After Feng arrived at Xu, Liu Yun left his officers Gong Yanmei (龔延美) and Yang Wen (楊溫) to defend Xu, and then left with Feng toward Kaifeng. On the way, the procession proceeded as if he were an imperial prince, and his attendants were proclaiming, "May you live 10,000 years!" as what one would proclaim to an emperor. When he sent messengers to Guo's army, then stationed at Chan Prefecture (澶州, in modern Puyang, Henan) to greet the generals, however, the generals refused to bow, and privately stated to each other, "We captured and slaughtered the capital. That is a great crime. If the Lius continue to be on the throne, how can we expect to have descendants?" When Guo heard this, he immediately went to Chan. When he arrived there, the soldiers there rose and proclaimed him emperor, and he then marched south toward Kaifeng, this time securing the support of the officials at Kaifeng, and prepared to seize the throne himself.

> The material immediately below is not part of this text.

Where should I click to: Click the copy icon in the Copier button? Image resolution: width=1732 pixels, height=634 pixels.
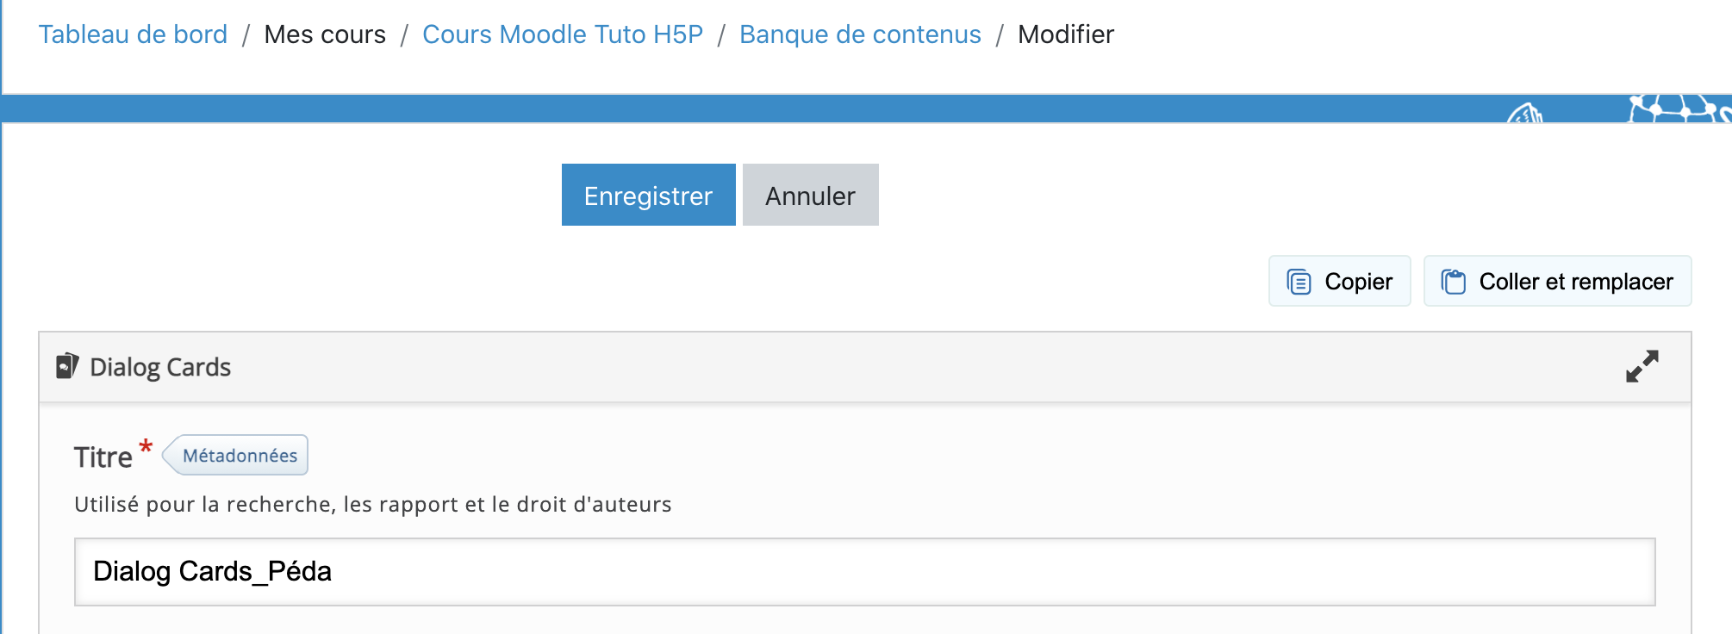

By this time, Liu Yun had reached Song Prefecture (宋州, in modern Shangqiu, Henan), with the imperial guard general Zhang Lingchao (張令超) escorting him. When Guo's allies at Kaifeng, Wang Jun and Wang Yin (王殷) heard of what happened at Chan, they sent the imperial guard general Guo Chongwei with 700 cavalry soldiers to Song, to stop Liu Yun from further advancing toward the capital. When Guo Chongwei arrived at Song and displayed his soldiers outside the mansion where Liu Yun was housed, Liu Yun was surprised, and he closed the gates and ascended a tower, to inquire what Guo Chongwei was intending to do. Guo Chongwei stated to him, "There was a mutiny at Chan Prefecture. Lord Guo was concerned that Your Imperial Majesty might not know what had happened. He therefore sent me, Guo Chongwei, to come protect you. There is nothing to be concerned about." He tried to summon Guo Chongwei into the mansion, but Guo Chongwei initially refused, but Feng then went outside the mansion to speak with Guo Chongwei. Guo Chongwei thereafter entered the mansion, and Liu Yun held his hands and wept. Guo Chongwei then assured him of Guo Wei's good intentions, before exiting. Liu Yun's assistant Dong Yi (董裔) suggested to him:

I observed Guo Chongwei's eyes and gestures, and I believe he must be intending treachery. The rumors on the street is that Guo Wei had already declared himself emperor. For Your Imperial Majesty to continue to proceed deeper into his territory would surely bring disaster. Please immediately summon Zhang Lingchao and analyze to him what he could do for himself, for good and for bad. Order him to surprise Guo Chongwei tonight with his soldiers and strip Guo Chongwei of his troops. Tomorrow, let us pillage Suiyang [(睢陽, Song Prefecture's prefectural seat)] of its gold and silk, gather its troops, and flee north to Jinyang [(晉陽, i.e., Hedong's capital Taiyuan)]. Guo Wei had just settled in the capital, and would surely not have the ability to chase us. This is the top strategy.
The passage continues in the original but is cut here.